Core CPI, which excludes volatile food and energy prices, rose 0.2% month-on-month, in line with forecasts and down from November’s 0.3%. On a year-over-year basis, the core CPI fell to 3.2%, slightly below forecasts and the previous month’s pace of 3.3%.

The core rate of inflation, closely watched by policymakers, remains above 3%, frustrating officials despite the faster decline in headline inflation. However, the data has boosted market sentiment, as traders now expect earlier monetary policy easing.

The dollar index (DXY), often inversely correlated with Bitcoin, fell 0.5% to 108.5 after the CPI release. This marks a significant retreat from Monday’s high of 110, triggered by strong labor market data.

The weaker dollar sent both traditional and crypto markets higher, with the S&P 500 and Nasdaq opening up 1.4% and 1.7%, respectively.

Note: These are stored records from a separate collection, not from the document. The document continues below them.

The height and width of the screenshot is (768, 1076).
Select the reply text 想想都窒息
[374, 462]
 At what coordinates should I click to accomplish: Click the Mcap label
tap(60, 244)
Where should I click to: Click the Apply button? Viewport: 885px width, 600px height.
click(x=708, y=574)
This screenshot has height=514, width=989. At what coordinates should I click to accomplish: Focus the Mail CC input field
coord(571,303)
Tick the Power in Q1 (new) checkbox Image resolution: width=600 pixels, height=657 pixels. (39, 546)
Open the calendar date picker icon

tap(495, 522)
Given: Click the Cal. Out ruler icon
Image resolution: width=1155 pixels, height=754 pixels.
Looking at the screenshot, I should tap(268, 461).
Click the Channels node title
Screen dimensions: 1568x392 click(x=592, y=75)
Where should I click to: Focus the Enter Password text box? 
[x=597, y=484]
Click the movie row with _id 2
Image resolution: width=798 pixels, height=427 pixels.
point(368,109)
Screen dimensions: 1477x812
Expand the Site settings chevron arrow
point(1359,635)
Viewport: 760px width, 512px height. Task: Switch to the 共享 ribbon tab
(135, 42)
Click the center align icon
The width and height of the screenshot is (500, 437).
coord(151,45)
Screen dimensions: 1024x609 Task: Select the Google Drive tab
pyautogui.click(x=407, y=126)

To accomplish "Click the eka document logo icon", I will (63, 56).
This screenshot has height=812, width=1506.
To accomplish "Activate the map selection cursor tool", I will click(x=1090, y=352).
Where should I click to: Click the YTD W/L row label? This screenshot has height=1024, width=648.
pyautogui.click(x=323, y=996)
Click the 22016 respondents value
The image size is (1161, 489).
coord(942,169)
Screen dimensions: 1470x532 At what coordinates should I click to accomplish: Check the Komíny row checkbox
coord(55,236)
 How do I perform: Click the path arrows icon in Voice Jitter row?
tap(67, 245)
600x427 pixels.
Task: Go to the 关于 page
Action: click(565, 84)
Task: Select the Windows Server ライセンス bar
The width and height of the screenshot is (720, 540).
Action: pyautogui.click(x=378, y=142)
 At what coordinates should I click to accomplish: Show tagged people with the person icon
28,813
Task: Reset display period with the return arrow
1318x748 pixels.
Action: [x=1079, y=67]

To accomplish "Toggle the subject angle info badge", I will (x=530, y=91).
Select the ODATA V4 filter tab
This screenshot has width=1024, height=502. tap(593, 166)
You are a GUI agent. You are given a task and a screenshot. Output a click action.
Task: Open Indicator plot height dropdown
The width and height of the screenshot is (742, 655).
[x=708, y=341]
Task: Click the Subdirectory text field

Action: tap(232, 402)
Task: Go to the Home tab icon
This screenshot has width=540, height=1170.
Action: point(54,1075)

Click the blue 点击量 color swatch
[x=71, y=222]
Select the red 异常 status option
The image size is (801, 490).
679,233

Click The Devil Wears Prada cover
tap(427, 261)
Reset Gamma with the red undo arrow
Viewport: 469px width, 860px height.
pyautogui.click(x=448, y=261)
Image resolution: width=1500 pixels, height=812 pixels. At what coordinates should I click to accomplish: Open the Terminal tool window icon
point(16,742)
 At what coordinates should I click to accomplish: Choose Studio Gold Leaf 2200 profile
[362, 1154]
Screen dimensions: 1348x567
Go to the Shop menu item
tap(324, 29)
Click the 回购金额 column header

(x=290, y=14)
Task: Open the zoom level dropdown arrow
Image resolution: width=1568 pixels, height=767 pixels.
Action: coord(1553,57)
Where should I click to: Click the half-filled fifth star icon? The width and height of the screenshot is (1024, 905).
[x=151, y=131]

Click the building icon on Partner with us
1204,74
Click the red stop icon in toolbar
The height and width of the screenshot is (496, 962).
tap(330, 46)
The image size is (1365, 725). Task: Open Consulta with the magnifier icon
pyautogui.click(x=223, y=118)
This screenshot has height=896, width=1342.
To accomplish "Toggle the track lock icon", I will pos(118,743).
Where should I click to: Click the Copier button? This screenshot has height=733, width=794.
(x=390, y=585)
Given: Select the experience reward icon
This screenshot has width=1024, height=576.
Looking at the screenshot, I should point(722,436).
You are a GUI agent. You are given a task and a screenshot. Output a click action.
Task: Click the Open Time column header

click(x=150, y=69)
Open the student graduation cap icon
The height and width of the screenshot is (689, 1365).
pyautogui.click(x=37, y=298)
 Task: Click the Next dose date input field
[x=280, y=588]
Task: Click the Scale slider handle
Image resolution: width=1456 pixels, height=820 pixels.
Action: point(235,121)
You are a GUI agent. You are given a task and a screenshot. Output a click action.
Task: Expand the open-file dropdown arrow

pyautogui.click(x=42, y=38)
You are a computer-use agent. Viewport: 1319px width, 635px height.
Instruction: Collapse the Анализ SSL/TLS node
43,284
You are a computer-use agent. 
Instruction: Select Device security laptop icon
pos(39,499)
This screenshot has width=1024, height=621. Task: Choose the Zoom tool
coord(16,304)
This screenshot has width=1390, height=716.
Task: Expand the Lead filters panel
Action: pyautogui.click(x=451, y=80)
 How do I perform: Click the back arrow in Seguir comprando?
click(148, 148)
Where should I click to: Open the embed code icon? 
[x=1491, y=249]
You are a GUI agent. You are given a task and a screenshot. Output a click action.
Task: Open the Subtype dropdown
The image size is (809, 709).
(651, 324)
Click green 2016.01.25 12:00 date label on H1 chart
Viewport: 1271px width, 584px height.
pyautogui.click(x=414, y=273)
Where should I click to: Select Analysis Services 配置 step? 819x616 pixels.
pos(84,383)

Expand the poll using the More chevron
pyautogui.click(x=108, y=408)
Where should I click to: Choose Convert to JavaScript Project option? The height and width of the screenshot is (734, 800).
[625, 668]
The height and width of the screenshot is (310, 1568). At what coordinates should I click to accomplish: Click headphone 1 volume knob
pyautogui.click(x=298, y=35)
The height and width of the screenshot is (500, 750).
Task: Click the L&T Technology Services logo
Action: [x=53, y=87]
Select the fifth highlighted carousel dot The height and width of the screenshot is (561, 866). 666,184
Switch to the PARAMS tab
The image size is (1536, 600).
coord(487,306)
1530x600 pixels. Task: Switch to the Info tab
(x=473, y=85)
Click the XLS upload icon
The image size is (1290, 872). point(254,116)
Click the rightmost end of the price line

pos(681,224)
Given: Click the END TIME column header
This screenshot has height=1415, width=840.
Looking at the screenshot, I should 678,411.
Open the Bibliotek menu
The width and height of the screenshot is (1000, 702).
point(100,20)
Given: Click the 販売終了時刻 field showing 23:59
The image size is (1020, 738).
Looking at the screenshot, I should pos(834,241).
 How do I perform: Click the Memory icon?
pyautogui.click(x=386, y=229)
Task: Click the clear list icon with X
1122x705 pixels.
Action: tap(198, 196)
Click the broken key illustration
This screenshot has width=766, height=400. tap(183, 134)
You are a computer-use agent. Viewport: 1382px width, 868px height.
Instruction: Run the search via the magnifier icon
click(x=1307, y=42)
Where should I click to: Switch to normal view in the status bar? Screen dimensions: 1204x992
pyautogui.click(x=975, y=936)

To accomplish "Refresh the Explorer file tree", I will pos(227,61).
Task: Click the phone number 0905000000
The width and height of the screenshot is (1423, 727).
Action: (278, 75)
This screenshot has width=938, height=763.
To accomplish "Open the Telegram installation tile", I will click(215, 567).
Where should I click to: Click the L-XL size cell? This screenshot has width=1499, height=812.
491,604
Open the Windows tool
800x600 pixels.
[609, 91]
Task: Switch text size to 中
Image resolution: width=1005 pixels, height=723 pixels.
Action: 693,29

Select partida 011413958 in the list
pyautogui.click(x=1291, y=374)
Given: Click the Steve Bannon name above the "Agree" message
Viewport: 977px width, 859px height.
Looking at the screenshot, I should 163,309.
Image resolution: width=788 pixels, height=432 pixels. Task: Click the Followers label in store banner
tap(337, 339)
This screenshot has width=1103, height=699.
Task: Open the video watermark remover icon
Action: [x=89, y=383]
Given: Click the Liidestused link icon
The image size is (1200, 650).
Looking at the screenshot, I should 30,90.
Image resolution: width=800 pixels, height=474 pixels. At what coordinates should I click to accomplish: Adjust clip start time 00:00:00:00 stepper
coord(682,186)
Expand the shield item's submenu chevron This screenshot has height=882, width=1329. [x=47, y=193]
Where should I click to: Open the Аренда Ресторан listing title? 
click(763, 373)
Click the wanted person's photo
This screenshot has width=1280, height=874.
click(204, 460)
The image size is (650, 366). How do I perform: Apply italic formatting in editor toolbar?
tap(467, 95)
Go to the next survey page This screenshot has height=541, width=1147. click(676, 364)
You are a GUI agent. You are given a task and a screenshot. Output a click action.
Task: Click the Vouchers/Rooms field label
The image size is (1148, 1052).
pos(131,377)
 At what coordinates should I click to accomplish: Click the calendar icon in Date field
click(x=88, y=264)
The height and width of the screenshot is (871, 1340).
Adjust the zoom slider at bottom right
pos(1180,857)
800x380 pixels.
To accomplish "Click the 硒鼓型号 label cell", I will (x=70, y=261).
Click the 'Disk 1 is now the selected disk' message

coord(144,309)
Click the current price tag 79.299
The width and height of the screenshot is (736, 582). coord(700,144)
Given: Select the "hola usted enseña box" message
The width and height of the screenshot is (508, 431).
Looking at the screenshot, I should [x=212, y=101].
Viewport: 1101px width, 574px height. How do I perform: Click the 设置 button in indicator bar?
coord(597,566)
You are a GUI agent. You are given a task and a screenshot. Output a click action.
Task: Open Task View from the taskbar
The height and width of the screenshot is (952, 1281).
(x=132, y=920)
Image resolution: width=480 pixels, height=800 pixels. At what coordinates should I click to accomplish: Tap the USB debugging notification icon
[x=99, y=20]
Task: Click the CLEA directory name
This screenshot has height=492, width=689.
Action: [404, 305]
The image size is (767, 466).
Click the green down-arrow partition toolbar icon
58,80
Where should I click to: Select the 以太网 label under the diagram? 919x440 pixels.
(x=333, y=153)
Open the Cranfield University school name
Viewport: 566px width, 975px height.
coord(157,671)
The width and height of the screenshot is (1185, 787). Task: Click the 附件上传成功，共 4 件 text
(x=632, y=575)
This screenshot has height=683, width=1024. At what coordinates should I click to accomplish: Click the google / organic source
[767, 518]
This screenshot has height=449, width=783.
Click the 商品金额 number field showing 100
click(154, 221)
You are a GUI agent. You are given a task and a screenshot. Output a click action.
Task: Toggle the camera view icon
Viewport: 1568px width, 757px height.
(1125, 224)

In the crypto space, Bitcoin’s rise follows weeks of range-bound trading driven by macroeconomic data and monetary policy expectations.

The asset had consolidated below $100,000 since Federal Reserve Chairman Jerome Powell’s hawkish comments in December. Strong economic and inflation data initially erased expectations of interest rate cuts this year, but today’s CPI report reignited optimism.

CME FedWatch Tool now shows a 44.5% probability of a rate cut at the June 18 meeting, up from 39% in September. However, the probability of subsequent cuts is still below 30% for later encounters.

Tuesday’s producer price index (PPI) data for December also showed cooler-than-expected inflation readings, supporting Bitcoin’s recovery from an abrupt drop below $90,000 earlier this week.